5. Par suite, cette carence fautive est également de nature à engager la responsabilité de l'Etat employeur à l'égard de M. A. Néanmoins, l'Etat ne peut voir sa responsabilité engagée au titre de l'exposition de l'intéressé après le 31 mai 2003, le décret susvisé du 3 mai 2002, relatif à la situation des personnels de l'Etat mis à la disposition de l'entreprise nationale DCNS prévue à l'article 78 de la loi de finance rectificative pour 2001, ayant placé ceux-ci sous un régime de droit commun à compter de cette date.

Sur les préjudices :

6. M. A a droit à l'indemnisation des préjudices qu'il subit, qui sont certains et résultent directement de la carence fautive de l'Etat.

En ce qui concerne le préjudice moral d'" anxiété " :

7. En l'espèce, il résulte du passé dosimétrique de M. A, qui n'est pas contesté utilement par l'intéressé, que le cumul vie de dose efficace en exposition externe auquel il a été exposé s'élève à 1,60 millisieverts (mSv).

8. D'une part, il résulte de l'instruction, que les mesures ainsi enregistrées sont sensiblement inférieures au seuil de 100 mSv, seuil d'exposition aux radiations au-delà duquel les effets nocifs pour la santé humaine sont prouvés mais en deçà duquel de tels effets n'ont pas été démontrés avec certitude par les scientifiques ainsi qu'il ressort des rapports notamment de l'Institut de radioprotection et de sûreté nucléaire (IRSN).

9. D'autre part, il résulte aussi de l'instruction que ces mesures sont également bien inférieures à la limite à ne pas dépasser pour des travailleurs adultes exposés, qui est actuellement de 20 mSv/an (corps entier) sur douze mois consécutifs.

10. Par voie de conséquence, M. A ne peut être regardé comme ayant été exposé, au cours de sa carrière professionnelle, à des doses de radioactivité générant un risque élevé de développer une pathologie grave, de sorte que son préjudice d'anxiété au titre de son exposition aux rayons ionisants n'est pas établi. En outre, la circonstance que la leucémie contractée par cinq ouvriers d'Etat affectés à la pyrotechnie de l'Ile Longue ait été reconnue, dans le cadre du tableau numéro six des maladies professionnelles, comme ayant été provoquée par leur exposition aux rayons ionisants, ainsi que le souligne le requérant, n'est pas de nature à remettre en cause cette appréciation, d'autant plus que les conditions personnelles d'exposition de ces ouvriers ne sont pas connues du tribunal.

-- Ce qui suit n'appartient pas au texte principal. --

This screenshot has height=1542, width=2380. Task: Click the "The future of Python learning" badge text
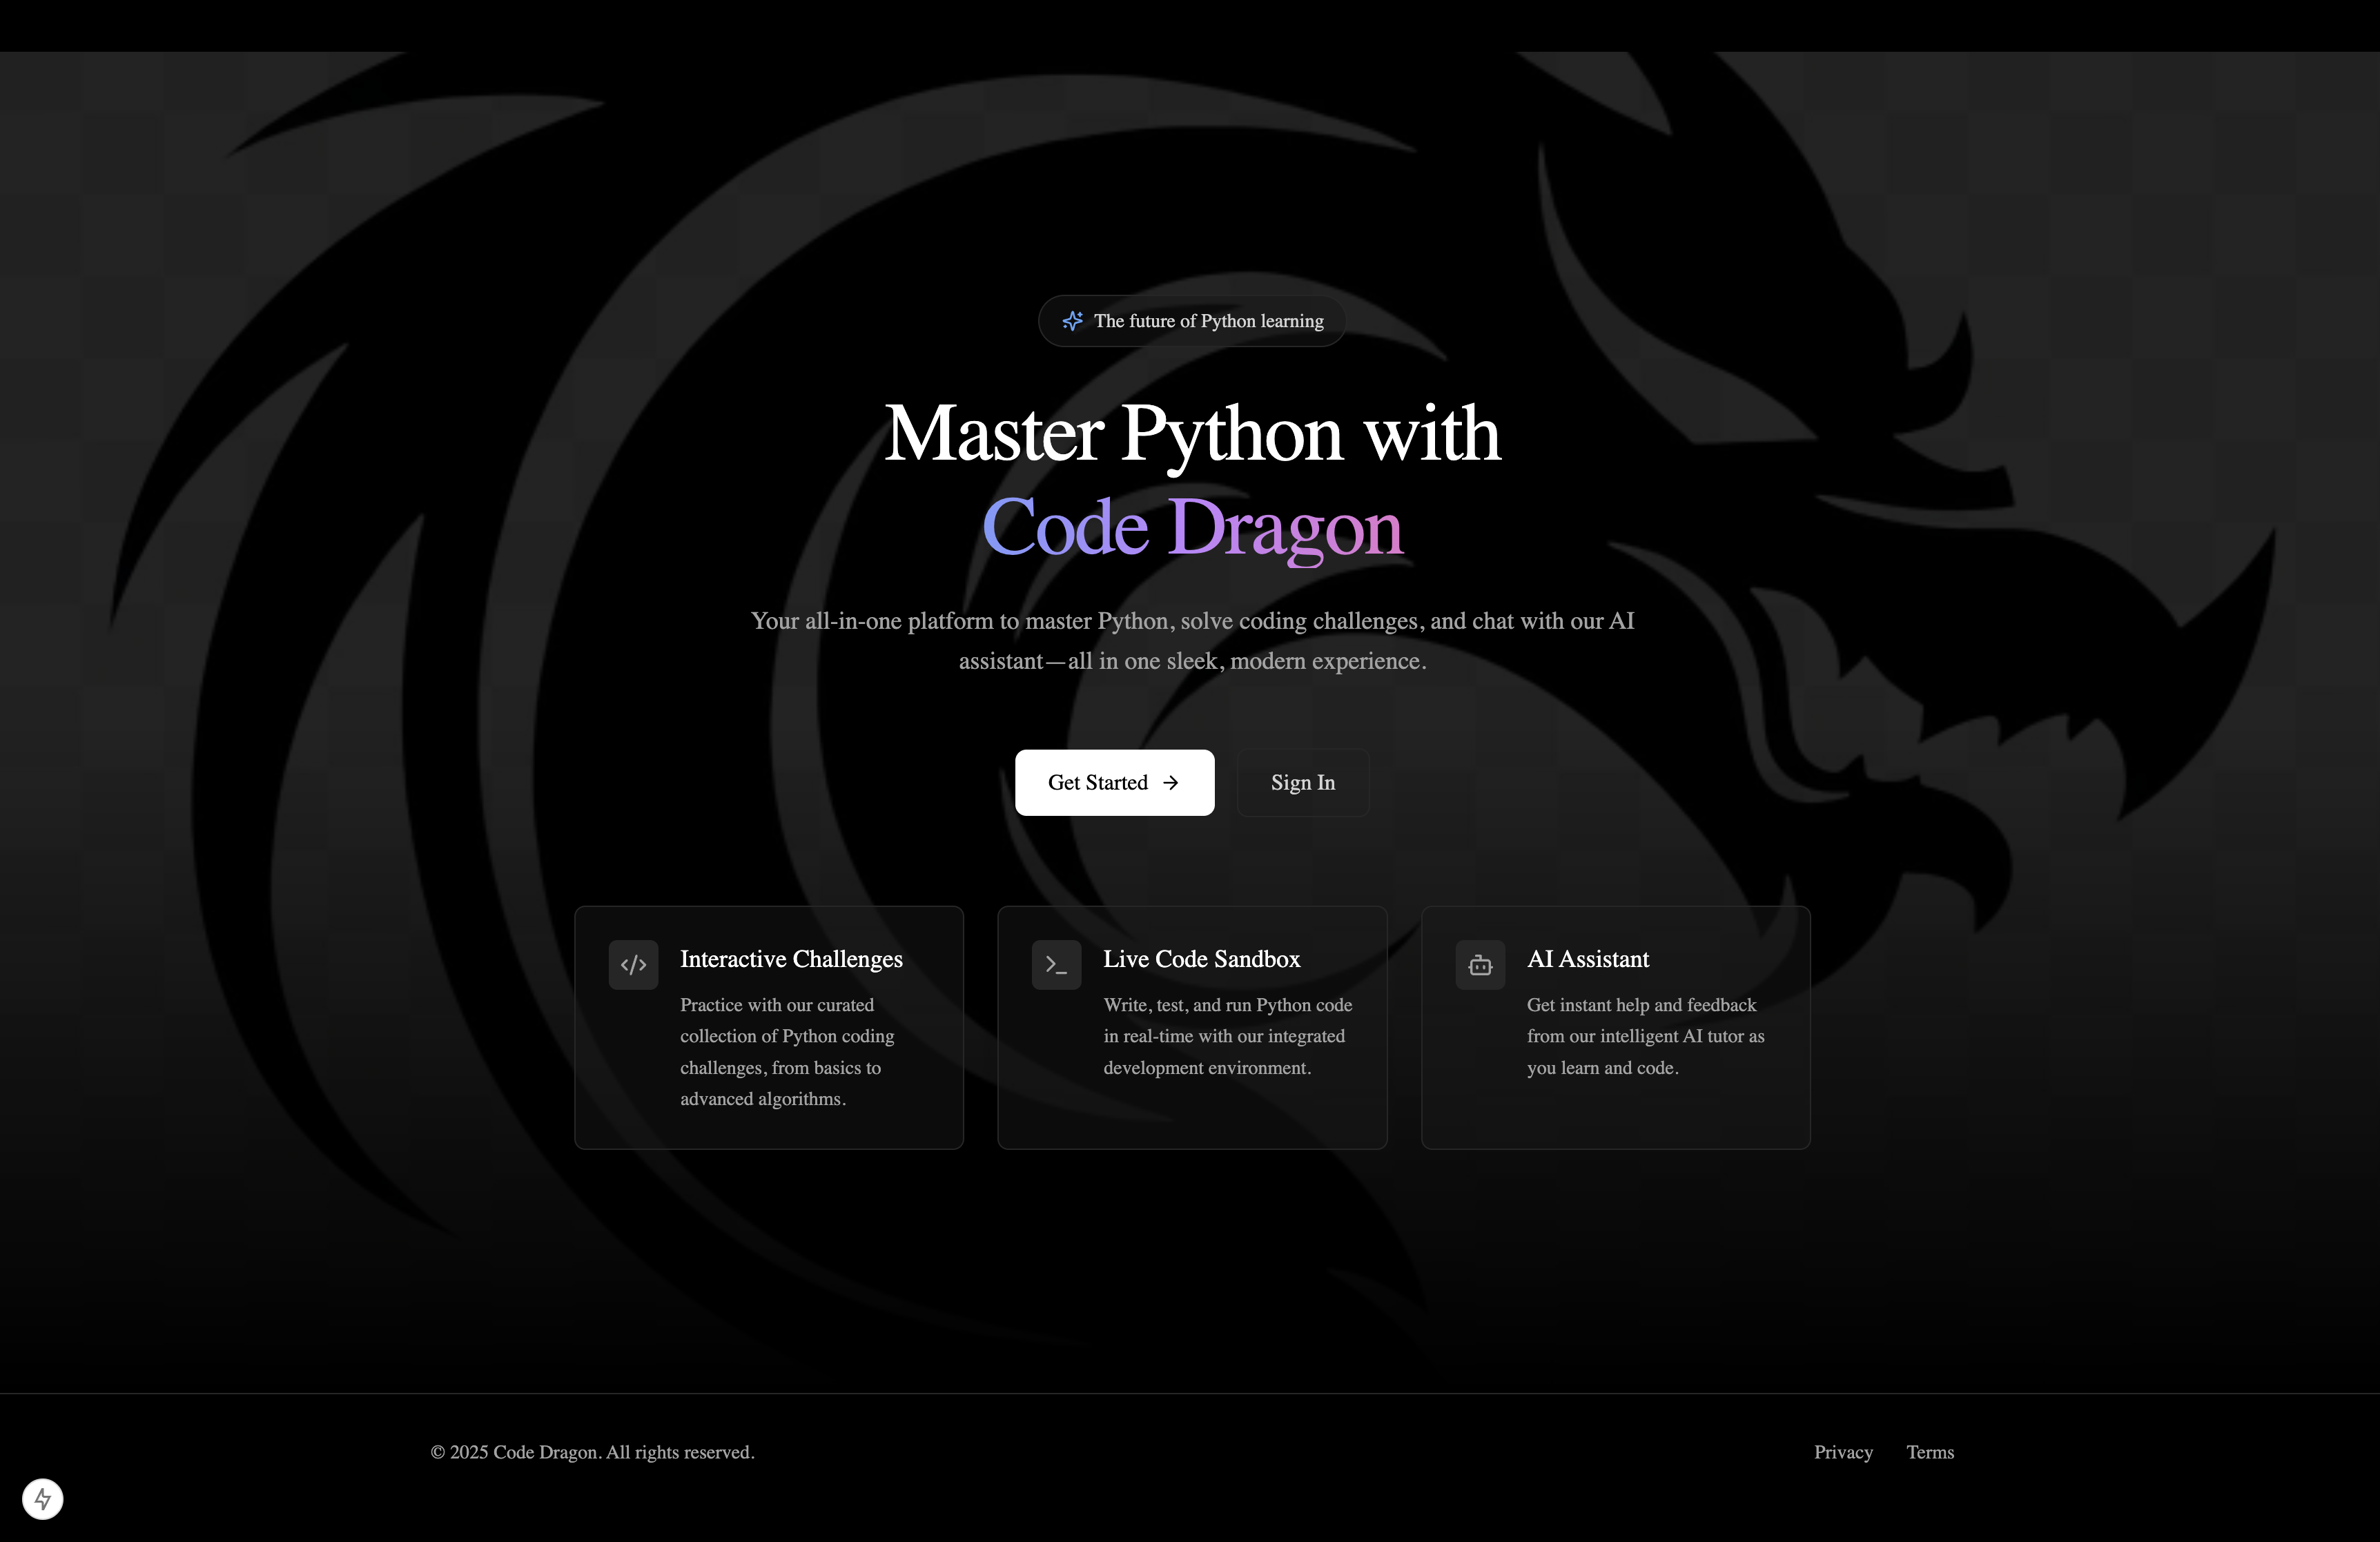pyautogui.click(x=1208, y=321)
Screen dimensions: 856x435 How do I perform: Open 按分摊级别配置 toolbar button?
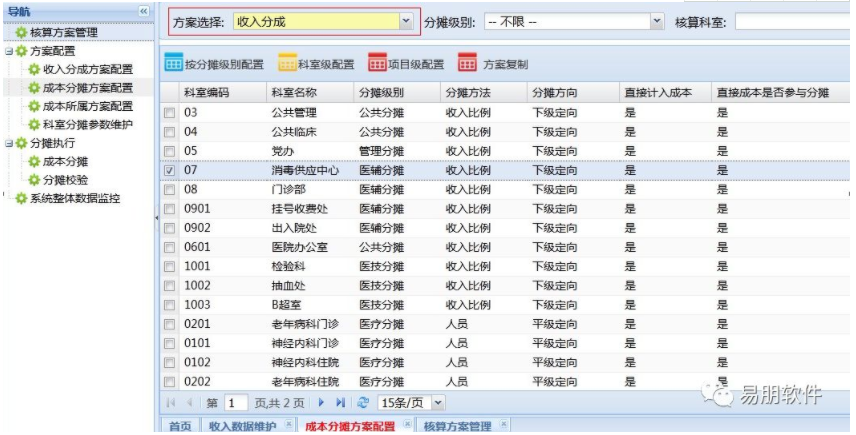pos(214,64)
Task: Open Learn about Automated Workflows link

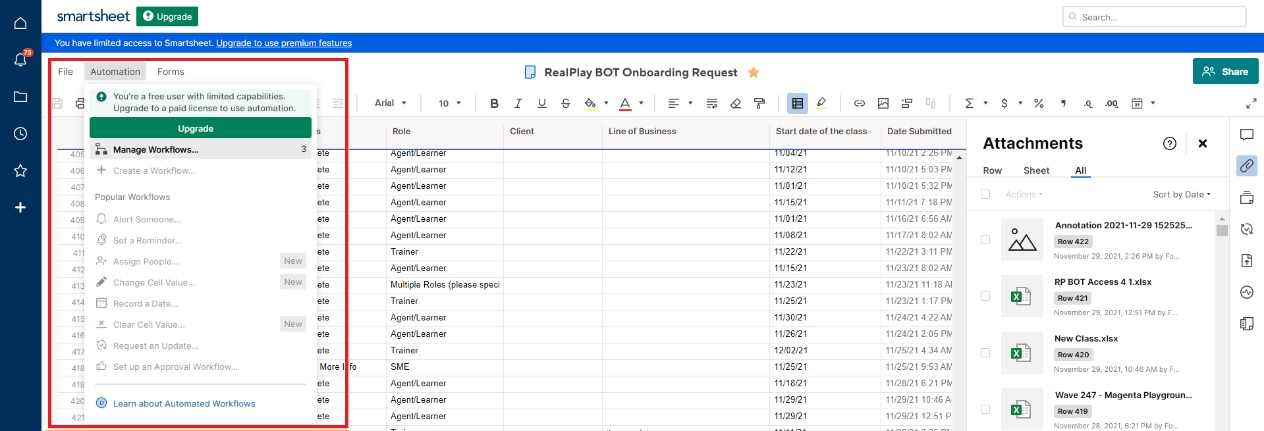Action: point(184,403)
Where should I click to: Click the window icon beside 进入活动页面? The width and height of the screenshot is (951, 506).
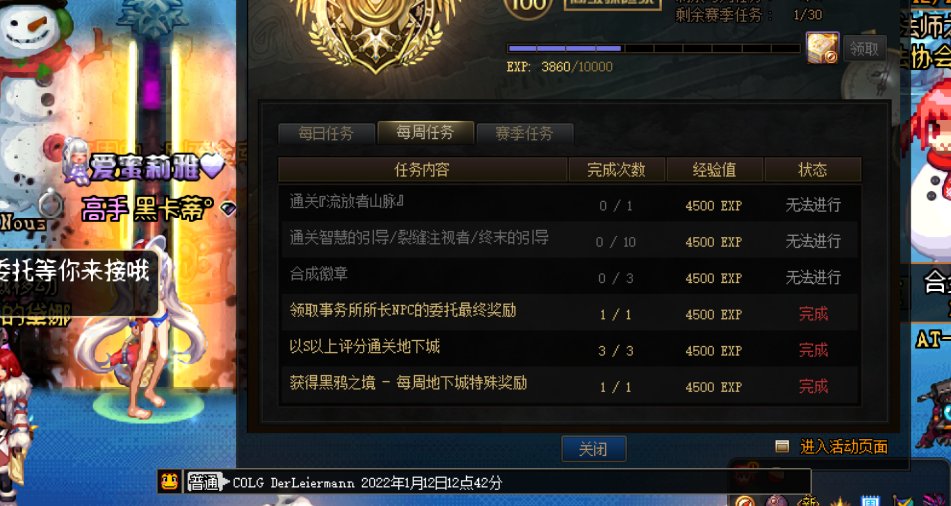[x=782, y=447]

En ce qui concerne les troubles dans les conditions d'existence :

11. S'agissant des troubles dans les conditions d'existence, il résulte de l'instruction que M. A ne produit aucune pièce médicale permettant d'établir qu'il est astreint à un suivi médical d'une fréquence et d'un inconfort tels qu'il caractériserait à lui seul des troubles dans les conditions d'existence. Par suite, M. A n'est pas fondé à demander réparation de ce préjudice.

12. Il résulte de ce qu'il précède, sans qu'il soit besoin de statuer sur l'exception de prescription quadriennale opposée par le ministre des armées, que la requête doit être rejetée.

Sur les frais du litige :

13. Les dispositions de l'article L. 761-1 du code de justice administrative font obstacle à ce que soit mis à la charge de l'Etat, qui n'est pas la partie perdante dans la présente instance, le paiement de la somme que demande M. A au titre des frais exposés par lui et non compris dans les dépens.

DÉCIDE :

Article 1er : La requête de M. A est rejetée

Article 2 : Le présent jugement sera notifié à M. B A et au ministre des armées.

Délibéré après l'audience du 2 mars 2023 à laquelle siégeaient :

M. Descombes, président,

M. Moulinier, premier conseiller,

M. Grondin, premier conseiller,

Rendu public par mise à disposition au greffe le 16 mars 2023.

Le président-rapporteur,

SIGNE

G. CL'assesseur le plus ancien,

SIGNE

Y. Moulinier

La greffière,

SIGNE

L. Garval

La République mande et ordonne au ministre des armées en ce qui le concerne ou à tous commissaires de justice à ce requis en ce qui concerne les voies de droit commun contre les parties privées, de pourvoir à l'exécution de la présente décision.